Q Can you start by taking us through Russia because the decline was just about curtailed to a nine percent decline on a year-on-year (YoY) basis. Can you just tell us what the on ground situation was and what is your expectation going forward? Do you think that the currency devaluation that we have seen is more or less factored in terms of your on ground operations?
A: It is a very tough time in Russia although we have done very well. The volume growth has been very good in terms of local currency. We have grown by about 30 percent in Russia which has mitigated to a large extent the devaluation of the currency. Having said that the whole thing has not fully played out because there are some hedges which will run out by the end of the year and probably next year we will get little larger hit but the market overall we are doing quite well in terms of units as I said and which plays out in terms of mitigating part of the negatives because of the currency fall out.
Q So would that mean that Russia will continue to decline going into next quarter and maybe it could show a steeper decline than what you posted this quarter. Is that how we should read it?
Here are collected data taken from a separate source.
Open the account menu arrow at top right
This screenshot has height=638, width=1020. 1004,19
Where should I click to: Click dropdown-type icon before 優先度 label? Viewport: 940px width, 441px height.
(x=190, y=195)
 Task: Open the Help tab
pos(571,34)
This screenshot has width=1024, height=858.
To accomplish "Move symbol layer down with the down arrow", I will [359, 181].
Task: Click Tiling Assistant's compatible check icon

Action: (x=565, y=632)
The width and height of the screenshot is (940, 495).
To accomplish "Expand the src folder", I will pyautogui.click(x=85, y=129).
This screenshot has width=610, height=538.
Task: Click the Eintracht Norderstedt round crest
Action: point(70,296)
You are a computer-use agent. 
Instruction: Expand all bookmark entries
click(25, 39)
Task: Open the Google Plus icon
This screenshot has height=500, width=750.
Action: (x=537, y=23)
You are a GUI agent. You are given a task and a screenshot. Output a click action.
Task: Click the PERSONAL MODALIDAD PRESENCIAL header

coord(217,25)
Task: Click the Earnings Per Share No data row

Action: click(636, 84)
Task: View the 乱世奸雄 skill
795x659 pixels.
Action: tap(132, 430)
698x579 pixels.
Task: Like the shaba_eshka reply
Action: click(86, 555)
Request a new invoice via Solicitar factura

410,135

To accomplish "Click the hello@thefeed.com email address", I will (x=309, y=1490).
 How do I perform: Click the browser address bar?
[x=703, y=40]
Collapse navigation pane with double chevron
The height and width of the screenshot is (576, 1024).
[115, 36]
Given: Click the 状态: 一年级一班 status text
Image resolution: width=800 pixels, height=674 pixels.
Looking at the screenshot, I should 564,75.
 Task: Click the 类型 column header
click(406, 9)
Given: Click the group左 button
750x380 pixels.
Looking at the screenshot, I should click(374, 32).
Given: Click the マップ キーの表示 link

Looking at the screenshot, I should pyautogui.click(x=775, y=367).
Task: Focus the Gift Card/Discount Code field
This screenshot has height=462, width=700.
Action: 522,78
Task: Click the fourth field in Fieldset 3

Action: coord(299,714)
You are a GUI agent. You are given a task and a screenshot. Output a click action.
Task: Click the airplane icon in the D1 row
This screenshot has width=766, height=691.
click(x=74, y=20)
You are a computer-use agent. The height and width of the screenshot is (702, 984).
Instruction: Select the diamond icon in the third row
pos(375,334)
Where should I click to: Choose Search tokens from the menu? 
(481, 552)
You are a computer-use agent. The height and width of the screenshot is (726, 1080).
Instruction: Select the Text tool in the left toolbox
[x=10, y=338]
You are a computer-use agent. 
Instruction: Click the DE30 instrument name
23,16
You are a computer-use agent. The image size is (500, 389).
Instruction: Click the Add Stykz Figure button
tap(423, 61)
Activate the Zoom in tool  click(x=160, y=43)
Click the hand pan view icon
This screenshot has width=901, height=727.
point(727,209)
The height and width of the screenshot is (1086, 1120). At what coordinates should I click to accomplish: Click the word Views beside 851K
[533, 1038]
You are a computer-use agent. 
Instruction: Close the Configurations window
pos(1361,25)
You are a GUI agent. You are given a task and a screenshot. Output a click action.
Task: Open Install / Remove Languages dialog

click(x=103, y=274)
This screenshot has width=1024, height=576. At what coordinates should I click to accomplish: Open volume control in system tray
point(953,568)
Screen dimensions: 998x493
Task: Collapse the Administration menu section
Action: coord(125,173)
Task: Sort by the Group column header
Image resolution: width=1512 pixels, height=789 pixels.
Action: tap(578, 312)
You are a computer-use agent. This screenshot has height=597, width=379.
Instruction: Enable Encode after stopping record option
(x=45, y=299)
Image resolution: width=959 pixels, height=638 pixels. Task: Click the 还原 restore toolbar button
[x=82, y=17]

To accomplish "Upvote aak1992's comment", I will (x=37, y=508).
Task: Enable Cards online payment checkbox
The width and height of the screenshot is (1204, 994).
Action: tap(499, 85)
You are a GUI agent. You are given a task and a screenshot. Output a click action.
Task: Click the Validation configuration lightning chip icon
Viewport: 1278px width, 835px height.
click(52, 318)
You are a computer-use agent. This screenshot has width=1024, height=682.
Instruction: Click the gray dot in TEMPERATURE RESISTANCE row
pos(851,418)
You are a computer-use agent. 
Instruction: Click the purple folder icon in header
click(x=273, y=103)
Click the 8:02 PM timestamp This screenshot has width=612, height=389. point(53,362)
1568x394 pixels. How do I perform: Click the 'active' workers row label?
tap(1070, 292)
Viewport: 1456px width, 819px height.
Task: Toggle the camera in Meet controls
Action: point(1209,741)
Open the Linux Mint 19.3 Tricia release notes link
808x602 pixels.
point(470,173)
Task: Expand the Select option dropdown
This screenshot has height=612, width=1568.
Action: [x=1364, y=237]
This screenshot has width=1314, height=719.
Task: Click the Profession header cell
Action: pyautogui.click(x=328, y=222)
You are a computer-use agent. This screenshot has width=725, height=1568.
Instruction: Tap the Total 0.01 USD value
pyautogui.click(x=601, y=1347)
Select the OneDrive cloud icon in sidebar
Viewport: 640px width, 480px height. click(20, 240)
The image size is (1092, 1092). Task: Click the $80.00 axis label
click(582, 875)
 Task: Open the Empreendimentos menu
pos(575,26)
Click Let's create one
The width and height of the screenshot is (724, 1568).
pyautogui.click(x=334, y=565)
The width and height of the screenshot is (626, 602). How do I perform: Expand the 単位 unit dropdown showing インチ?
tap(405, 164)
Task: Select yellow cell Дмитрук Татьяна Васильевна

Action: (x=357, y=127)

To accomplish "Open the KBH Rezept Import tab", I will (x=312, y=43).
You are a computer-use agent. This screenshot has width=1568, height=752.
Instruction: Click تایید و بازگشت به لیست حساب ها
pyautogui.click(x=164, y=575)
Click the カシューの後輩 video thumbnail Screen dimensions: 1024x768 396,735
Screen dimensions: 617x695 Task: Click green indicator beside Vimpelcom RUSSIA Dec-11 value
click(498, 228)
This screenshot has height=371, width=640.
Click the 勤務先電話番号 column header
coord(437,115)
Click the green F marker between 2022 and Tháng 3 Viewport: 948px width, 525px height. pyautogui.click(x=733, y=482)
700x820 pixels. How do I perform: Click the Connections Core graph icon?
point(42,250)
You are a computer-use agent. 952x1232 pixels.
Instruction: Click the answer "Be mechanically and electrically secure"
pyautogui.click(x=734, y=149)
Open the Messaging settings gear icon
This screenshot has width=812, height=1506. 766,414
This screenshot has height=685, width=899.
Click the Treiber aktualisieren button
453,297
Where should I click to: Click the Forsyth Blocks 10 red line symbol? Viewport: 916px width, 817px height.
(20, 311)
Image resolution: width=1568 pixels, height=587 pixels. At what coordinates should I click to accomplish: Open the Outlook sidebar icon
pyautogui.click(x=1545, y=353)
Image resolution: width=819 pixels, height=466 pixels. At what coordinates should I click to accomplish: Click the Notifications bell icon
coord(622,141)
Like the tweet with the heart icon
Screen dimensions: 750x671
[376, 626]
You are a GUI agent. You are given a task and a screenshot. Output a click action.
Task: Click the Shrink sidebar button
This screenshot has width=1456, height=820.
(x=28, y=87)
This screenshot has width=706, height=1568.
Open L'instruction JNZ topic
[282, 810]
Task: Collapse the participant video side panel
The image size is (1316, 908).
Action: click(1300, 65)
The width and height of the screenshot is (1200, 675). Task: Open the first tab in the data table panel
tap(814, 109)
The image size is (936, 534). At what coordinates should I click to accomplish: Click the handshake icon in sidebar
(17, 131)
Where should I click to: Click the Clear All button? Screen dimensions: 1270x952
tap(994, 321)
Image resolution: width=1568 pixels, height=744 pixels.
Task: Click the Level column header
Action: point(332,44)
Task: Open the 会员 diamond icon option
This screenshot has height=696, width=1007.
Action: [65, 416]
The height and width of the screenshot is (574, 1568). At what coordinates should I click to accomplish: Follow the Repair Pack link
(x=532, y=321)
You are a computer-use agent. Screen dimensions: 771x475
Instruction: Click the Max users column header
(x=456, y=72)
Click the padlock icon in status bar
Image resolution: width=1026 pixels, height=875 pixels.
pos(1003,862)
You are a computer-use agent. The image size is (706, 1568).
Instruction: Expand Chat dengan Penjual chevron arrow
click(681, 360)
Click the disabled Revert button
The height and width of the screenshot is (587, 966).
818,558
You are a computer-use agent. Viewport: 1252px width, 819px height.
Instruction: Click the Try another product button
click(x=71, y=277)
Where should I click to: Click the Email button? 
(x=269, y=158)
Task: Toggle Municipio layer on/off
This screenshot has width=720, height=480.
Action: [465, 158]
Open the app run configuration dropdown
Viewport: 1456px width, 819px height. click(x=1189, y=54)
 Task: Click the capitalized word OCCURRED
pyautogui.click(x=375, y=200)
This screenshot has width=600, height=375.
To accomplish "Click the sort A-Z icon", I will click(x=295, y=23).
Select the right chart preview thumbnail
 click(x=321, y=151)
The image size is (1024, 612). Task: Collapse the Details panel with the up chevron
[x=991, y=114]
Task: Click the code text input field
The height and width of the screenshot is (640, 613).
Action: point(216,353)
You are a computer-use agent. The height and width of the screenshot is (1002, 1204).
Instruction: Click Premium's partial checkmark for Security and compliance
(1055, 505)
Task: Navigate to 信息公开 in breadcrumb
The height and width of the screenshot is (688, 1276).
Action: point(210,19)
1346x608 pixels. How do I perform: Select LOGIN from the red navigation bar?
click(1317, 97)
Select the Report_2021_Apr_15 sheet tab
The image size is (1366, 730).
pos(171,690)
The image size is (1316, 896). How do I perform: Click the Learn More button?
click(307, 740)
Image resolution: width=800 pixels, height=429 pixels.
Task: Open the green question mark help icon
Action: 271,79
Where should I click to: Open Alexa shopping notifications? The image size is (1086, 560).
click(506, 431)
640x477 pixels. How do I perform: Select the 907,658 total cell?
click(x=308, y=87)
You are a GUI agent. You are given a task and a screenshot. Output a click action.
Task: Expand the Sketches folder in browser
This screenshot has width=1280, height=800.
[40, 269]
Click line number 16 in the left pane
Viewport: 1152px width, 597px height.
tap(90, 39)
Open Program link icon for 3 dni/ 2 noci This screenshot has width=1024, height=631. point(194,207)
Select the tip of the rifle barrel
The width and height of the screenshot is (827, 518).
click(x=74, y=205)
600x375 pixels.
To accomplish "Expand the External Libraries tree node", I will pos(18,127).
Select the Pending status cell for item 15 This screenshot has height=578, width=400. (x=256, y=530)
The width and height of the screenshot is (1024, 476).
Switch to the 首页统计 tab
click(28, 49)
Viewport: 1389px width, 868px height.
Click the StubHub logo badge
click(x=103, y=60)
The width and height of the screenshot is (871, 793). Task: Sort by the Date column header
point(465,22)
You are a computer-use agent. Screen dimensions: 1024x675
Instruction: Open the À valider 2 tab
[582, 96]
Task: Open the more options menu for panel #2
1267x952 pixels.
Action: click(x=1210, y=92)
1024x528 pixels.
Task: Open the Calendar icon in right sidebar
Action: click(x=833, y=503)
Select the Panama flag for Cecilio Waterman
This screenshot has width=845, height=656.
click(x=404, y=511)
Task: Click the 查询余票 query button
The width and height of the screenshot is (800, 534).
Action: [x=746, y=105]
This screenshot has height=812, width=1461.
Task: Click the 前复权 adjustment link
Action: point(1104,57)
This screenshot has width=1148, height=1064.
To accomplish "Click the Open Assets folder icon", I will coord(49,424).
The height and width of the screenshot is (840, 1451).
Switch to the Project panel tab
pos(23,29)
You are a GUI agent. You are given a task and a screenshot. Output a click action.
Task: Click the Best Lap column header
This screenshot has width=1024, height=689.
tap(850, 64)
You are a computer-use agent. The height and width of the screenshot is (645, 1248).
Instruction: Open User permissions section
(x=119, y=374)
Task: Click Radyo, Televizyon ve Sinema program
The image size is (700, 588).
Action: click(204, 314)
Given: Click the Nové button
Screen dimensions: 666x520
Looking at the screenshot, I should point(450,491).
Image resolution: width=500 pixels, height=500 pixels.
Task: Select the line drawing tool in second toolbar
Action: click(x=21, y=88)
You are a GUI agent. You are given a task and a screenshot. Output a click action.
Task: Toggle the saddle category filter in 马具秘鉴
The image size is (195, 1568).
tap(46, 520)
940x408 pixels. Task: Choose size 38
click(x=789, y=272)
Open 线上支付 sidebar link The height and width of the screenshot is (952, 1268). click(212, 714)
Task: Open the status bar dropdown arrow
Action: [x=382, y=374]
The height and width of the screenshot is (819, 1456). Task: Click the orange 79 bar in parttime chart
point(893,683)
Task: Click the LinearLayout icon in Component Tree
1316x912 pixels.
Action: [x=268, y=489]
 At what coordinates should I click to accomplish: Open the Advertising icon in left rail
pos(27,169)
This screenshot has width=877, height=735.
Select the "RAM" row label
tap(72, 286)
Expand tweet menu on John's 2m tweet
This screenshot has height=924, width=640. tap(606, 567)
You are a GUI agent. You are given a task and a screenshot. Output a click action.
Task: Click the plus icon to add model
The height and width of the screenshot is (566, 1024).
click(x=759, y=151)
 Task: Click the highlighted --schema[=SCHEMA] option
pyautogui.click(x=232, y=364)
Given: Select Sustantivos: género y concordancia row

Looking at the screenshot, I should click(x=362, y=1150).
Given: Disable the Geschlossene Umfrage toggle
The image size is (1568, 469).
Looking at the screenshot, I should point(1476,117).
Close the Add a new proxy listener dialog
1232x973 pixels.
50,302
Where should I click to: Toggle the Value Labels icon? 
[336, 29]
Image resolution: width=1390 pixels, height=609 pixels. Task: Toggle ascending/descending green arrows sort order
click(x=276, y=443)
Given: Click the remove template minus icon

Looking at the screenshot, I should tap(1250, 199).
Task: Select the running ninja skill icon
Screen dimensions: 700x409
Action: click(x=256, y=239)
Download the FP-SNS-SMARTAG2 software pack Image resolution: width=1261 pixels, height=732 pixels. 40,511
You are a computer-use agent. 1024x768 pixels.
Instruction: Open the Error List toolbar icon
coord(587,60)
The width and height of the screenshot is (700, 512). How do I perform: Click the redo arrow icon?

A: In constant currency term it is very difficult to arrest the downfall. The Ruble which used to be in the range of Rs 33-34 per dollar is somewhere in the 60s and it is a massive change. Of course to a certain extent we are naturally hedged because it is a branded market but that doesn’t take away the whole impact. The thing which we will be looking forward to is robust growth in our business and some case to case price corrections in non-essential items which we will have to take. So, with that we will try and manage but certainly this is going to be a little challenging period overall but we are encouraged with our own performance in the market compared to a lot of other competitors.
Q 82 percent growth is what you have reported on a YoY basis. Is Venezuela contributing a lot more and what have been the other growth drivers in this market?
A: Yes, Venezuela has done extremely well. There are risks in this market but any risk is accompanied with opportunities as in life and we are doing the best of the opportunities at the moment in Venezuela because the brands are well accepted. There are a lot of companies who are nervous in terms of the country, the way it is panning out. We think that since medication is for the patients and we will continue to sort of deliver, we are backward integrated and hence our supply chain is well placed and we stay committed to the country. January 22 Nicolás Maduro Moros mentioned that food and pharma would probably fall in one category of currency exchanges; in Venezuela there are three different rates of currency. So, this would remain in one specific and the fact that food and pharma is clubbed in one group we take that as a positive. We stay committed to the country. Having said that, there are risks and there are challenges.